また、「大規模なテロ攻撃」が発生可能性ランキングで初めてトップ5入りし、「大量破壊兵器」が負のインパクトランキングで昨年2位から1位に浮上するなど、戦争・紛争リスクが専門家の間で強く意識され始めていることを示す結果となった。
一方、昨年の報告書から開始されたリスク間の相互連関性について尋ねたところ、今後世界の発展について重要となるテーマとして、所得向上と貧富の格差(1位)、気候変動(2位)、社会の両極化(3位)、サイバーへの依存(4位)、高齢化社会(5位)が挙げられ、「所得向上と貧富の格差」という経済観点が最上位となった。また、相互連関性がとても強いとされるリスクについては、1位「失業・過少雇用と基礎的な社会不安定」、2位「大規模な非自発的移民と国家の崩壊・危機」、3位「気候変動緩和・適応の失敗と水の危機」、4位「自然ガバナンスの失敗と基礎的な社会不安定」、5位「大規模な非自発的移民と地域的事情による国家間紛争」の順となった。

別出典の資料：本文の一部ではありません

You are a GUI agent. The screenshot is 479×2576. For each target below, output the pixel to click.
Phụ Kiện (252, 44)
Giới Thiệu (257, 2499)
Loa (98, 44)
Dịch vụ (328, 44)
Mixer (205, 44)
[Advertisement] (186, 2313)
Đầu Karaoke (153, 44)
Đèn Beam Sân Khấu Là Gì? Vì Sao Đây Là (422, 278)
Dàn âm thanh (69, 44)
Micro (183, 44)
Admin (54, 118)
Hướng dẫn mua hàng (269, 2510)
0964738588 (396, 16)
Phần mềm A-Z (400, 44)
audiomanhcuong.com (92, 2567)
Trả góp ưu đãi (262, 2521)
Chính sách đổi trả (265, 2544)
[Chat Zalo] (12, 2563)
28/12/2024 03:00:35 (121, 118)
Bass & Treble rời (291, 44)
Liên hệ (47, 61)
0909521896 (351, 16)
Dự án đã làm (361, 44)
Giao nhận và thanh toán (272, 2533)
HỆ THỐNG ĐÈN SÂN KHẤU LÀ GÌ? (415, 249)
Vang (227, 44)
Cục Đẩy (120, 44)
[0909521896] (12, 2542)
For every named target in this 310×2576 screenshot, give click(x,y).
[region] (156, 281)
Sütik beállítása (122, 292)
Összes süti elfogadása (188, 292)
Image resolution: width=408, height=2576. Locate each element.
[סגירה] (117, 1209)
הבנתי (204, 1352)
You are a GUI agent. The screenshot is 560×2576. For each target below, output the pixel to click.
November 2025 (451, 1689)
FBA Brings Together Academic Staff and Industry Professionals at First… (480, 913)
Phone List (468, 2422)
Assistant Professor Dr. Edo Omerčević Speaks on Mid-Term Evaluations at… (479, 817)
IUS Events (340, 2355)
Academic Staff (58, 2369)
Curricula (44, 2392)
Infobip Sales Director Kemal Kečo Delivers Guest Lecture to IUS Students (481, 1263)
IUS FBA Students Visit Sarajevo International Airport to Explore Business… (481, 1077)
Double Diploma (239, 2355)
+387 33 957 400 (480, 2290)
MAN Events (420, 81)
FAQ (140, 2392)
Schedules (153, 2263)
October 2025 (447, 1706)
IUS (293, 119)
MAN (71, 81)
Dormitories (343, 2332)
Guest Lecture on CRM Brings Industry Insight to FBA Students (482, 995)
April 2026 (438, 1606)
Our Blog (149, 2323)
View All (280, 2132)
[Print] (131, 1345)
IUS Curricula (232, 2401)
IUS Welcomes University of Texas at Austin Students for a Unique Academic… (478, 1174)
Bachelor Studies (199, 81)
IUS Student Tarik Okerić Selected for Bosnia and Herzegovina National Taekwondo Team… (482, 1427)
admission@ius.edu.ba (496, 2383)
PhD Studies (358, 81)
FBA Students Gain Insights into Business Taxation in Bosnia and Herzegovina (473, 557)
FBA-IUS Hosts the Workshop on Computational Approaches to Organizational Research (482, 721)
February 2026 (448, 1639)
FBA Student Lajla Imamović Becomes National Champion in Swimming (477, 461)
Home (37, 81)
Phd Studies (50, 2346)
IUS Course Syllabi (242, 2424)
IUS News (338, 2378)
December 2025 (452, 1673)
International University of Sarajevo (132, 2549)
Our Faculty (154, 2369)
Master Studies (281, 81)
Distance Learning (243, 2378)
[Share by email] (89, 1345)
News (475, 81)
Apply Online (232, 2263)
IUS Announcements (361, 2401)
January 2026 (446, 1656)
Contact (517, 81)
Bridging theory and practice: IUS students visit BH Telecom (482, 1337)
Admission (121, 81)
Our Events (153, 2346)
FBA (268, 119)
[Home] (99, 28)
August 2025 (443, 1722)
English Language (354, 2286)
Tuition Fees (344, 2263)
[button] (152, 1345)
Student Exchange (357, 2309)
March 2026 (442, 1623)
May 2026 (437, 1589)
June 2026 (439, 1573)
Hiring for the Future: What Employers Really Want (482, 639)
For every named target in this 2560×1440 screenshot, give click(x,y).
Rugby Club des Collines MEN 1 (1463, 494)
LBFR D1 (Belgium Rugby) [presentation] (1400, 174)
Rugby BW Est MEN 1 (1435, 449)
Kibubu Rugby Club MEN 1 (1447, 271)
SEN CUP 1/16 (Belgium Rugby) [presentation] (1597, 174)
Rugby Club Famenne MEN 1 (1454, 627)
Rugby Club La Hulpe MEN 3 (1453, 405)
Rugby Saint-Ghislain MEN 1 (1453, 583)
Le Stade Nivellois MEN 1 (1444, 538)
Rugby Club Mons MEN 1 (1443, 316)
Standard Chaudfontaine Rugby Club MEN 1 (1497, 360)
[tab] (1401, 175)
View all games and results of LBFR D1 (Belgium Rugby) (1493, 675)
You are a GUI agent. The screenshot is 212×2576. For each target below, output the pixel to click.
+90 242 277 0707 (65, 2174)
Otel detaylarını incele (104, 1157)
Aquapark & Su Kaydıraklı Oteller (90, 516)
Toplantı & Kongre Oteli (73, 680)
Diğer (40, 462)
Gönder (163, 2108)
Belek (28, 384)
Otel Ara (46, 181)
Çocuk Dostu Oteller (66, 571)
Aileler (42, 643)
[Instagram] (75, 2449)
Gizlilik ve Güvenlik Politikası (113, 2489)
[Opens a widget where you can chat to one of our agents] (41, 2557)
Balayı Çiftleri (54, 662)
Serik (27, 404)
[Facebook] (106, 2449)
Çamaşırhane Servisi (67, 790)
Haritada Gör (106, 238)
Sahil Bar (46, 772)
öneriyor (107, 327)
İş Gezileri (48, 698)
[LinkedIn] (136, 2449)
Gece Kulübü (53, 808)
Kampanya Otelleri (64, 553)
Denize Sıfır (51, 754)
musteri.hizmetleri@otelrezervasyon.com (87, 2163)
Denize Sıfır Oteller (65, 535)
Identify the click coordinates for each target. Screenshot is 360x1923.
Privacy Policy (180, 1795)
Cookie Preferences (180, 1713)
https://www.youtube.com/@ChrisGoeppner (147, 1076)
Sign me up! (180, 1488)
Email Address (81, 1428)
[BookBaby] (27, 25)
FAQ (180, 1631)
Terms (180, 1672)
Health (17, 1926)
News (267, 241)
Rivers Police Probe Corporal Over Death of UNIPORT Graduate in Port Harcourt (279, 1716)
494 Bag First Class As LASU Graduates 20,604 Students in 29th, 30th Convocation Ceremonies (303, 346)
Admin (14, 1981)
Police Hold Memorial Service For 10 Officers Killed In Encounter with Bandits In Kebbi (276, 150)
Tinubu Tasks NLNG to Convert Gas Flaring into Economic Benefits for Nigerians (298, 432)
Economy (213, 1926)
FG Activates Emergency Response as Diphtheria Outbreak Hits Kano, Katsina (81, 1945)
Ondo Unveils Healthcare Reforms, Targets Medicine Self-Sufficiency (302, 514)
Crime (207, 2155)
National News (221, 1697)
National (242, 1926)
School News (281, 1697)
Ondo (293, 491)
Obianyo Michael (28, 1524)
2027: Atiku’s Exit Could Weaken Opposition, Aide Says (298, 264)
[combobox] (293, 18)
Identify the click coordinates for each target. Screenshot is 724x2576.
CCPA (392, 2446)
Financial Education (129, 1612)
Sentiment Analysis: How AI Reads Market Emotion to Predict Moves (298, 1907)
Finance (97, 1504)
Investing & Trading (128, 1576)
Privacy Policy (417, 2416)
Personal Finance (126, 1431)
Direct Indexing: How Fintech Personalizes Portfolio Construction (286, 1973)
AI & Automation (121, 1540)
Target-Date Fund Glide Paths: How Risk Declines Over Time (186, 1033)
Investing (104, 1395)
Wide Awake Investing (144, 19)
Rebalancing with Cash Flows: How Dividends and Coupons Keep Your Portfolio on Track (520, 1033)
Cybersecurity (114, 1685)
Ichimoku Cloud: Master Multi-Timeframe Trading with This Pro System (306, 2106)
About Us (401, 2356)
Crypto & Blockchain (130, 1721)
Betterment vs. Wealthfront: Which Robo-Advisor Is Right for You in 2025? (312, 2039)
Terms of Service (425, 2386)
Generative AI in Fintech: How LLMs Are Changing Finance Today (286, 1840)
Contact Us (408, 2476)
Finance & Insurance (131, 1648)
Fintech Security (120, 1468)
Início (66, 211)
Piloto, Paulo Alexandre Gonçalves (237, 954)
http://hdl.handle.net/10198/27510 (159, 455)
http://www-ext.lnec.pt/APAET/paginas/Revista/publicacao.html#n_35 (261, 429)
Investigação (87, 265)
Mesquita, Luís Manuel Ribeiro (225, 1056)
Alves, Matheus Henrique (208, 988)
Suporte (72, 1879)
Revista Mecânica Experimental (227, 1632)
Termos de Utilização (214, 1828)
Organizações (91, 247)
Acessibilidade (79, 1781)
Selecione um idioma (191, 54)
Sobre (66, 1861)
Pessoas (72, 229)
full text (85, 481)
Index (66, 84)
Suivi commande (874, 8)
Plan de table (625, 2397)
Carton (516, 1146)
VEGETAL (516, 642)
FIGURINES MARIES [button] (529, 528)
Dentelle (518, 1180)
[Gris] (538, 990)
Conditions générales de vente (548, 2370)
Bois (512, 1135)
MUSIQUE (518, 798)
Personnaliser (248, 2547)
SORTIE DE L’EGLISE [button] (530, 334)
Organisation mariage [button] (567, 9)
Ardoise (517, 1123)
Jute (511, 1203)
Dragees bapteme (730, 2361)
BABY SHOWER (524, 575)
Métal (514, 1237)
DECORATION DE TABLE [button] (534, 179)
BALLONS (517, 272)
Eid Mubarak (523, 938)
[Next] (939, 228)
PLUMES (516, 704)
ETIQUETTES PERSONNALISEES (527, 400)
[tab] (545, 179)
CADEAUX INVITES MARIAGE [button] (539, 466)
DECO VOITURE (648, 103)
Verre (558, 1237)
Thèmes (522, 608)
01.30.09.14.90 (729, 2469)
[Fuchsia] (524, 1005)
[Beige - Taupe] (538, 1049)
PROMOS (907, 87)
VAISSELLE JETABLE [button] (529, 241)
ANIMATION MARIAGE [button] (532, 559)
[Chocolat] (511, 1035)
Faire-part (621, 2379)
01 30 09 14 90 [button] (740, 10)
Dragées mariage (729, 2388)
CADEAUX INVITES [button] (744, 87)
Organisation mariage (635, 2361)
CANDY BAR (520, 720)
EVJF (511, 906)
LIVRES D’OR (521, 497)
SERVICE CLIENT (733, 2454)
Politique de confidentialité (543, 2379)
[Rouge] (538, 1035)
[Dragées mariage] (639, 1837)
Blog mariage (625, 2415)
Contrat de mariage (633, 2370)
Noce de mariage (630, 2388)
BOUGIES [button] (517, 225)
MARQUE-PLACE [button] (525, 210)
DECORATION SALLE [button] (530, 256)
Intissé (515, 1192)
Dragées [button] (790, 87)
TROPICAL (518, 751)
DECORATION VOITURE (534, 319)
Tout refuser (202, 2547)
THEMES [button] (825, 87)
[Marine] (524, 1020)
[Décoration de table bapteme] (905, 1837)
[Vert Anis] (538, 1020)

2010年まではグローバルリスクの中でも経済や金融リスクが上位をほぼ独占していたが、2011年以降はそれにもまして環境リスクや社会リスクが上位を占めるようになってきた。とりわけ、今回の報告書の中には、2016年に発生した英国EU離脱(ブレグジット)や米トランプ大統領候補勝利などの選挙についても多く触れられており、以前から認識されていた気候変動や水の問題など環境リスクに加え、経済リスクや社会不安がますます高まっていることを感じさせる結果となった。